#### Задания
**1.** Какая фреска, согласно отрывку о Флоренции, когда-то украшала стену зала лекций?
**2.** Напишите следующую часть отрывка о Флоренции, начав сразу после его последнего предложения.

#### Фрагмент страницы
....

Это, кажется, тоже что-то вроде интеллигентно-культурного общества с отделениями по всем крупным городам. От него пришла сначала маркиза делла Р., пожилая дама, а затем другая, молодая, бар С-Н, она соседка, живет в старинном палаццо своем, рядом.
Решаем Унион посетить перед самым отъездом. А с соседкой завязываем что-то вроде приятельства: она зовет нас завтракать, потом вечером. У нее можно, кажется, встретить кое-кого из интересных нам, и неведомых пока, – «фашистов».
* * *
Веселый город Флоренция, веселые и прелестные улицы, говор и быстрый шаг текущей толпы, такой знакомый итальянский «rumore»… [122]Отчего сегодня мне все это кажется еще ярче, еще веселее? А древние церкви и дворцы – еще прекраснее? В каком, должно быть, угрюмом и злом сумраке протекли эти долгие годы, если здесь, на свету, и знакомое – как новое.
Впрочем, есть в облике – внешнем – Флоренции кое-что и действительно новое. Бывало, ходишь по извилистым, «интимным» улицам ее, как по своей комнате. А теперь тут же, сзади, спереди, крича, протискиваются… автомобили. Именно, протискиваются, то между народом, то между стенами коленчатых коридоров-улиц. На перекрестках, кое-где – полицейский, на парижского агента совсем не похожий: глаза строго выпучены, руки, в белейших перчатках, раскинуты в стороны, чуть не касаясь пальцами стен, иногда. А флорентинцы, как прежде, ходят себе посередине улицы, ни на автомобили, ни на рои велосипедистов не обращая внимания.
На пьяцце Синьории, около Старого Дворца (лектор хотел заранее взглянуть на залу, где будет читать), – «rumore» совсем нас оглушил, была пятница, день крестьянского базара.
Зал лекций разве лишь вполовину меньше главного, самого громадного. Тут когда-то стену украшала знаменитая фреска Леонардо – «Битва при Ангиаре». Она погибла, как «Тайная Вечеря» в Милане, из-за несовершенства изобретенных художником красок. Теперь на стенах зала висят старые, прекрасно сохранившиеся, ковры.
Лекционный зал – почти квадратный; широкие окна по двум стенам. Не понимаю, какие тут «лекции»: тут таинственные совещания, или служения торжественные; и кресло-то на маленькой эстраде – словно трон. Нечего обманываться: любой из продувных и грязноватых парижских зал, даже новая, очень «модерн», не очень смахивающая на анатомический театр, – больше приспособлена для лекций, пожалуй, и в смысле акустики.

....

Собранные записи данных:
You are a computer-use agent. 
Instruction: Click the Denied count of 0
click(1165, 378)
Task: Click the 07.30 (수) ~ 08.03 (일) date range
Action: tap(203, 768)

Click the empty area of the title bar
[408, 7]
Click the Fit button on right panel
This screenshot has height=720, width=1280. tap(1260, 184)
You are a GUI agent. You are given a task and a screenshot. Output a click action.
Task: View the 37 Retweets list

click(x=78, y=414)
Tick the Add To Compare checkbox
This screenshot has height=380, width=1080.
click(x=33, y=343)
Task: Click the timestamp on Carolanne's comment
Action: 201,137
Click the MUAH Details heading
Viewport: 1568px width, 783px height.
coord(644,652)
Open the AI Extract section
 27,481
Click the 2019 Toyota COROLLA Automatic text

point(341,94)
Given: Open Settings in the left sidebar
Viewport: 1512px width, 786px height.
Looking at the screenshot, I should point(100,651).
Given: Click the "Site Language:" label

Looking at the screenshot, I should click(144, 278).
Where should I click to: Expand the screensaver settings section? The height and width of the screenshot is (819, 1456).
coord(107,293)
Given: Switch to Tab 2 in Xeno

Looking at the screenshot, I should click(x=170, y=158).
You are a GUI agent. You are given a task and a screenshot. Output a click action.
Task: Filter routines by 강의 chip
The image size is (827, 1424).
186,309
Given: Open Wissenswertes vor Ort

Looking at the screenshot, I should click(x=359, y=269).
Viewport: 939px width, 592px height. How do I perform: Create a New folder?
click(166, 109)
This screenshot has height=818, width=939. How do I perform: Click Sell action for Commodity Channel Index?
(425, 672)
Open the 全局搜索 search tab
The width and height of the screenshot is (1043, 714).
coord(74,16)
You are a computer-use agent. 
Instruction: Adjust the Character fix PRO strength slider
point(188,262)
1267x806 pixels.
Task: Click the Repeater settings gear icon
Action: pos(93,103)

....

#### Ответы
**1.** Фреска Леонардо «Битва при Ангиаре».

**2.**
Домой возвращаемся пешком, вместе с писателем и профессором Е. Барфуччи, одним из главных членов «комитета» Alta Cultura. Это на редкость симпатичный, тонкий и тихий человек. Специальность его – этрусские древности, но пишет он и по философии. Типа скорее созерцательного (чего и сам не отрицает); достаточно пробежать его «Книгу Утешений», чтобы это понять.
Но Барфуччи имеет соприкосновение с кругами самыми разнообразными, и в долгой беседе с ним уклад здешней жизни немного перед нами выяснился.
У Барфуччи нет «значка». Нет его и у сенатора Висконти, длинного-длинного рыжебородого председателя клуба Леонардо да Винчи, где мы пили чай на следующий день, среди множества собравшихся членов. Но у одного из наших спутников на Сан-Миньято (после клуба Висконти повез нас туда прокатиться) вижу знаменитый фашистский значок, и даже с особым украшением. Расспрашиваю осторожно. Заслуженный фашистский генерал ничего, однако, интересного мне не сообщает. Я так и не знаю, почему у большинства значка не имеется. Ведь ношение его обязательно. Или только для фашистов активных, действенных? На улице уж случилось приглядываться: у молодых, демократического вида, – непременно. А чуть постарше человек, посо-лиднее – не видать.
Значок, может быть, пустяки. Но я вообще решаю «разговаривать». Что, в самом деле! Так – ничего не узнаешь. А знать я хочу. Только о них, как они сами о своих делах думают, как на них смотрят сами, – больше ничего.
На другой день, около пяти, подымаемся по бесконечной каменной лестнице, пологой, почти лежачей, в залы Palazzo Vecchio.
Около лекционной есть сбоку небольшая комната с высоким окном, со старыми деревянными скамьями-седалищами по стенам, с низкой сводчатой дверью в зал. Если я говорю «комната» и «небольшая», то небольшая она только по сравнению, на комнату же весьма непохожа: пещера не пещера, часовня не часовня. Может быть, и трапезная какая-нибудь в прошлом: длинный досчатый стол посередине.
Тут, среди всех почти недавних знакомств наших, оказалась и чета Строцци, у которой мы завтра обедаем.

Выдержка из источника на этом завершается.